Give back all of the data exactly.

☆ ☆ ☆ ☆ ☆

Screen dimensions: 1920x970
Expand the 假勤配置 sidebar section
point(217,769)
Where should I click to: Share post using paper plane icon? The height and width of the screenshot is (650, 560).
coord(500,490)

☆ ☆ ☆ ☆ ☆

* _SOLUTION TO THE EXERCISE_:
Screen dimensions: 1920x970
Expand the 假勤配置 sidebar section
point(217,769)
Where should I click to: Share post using paper plane icon? The height and width of the screenshot is (650, 560).
coord(500,490)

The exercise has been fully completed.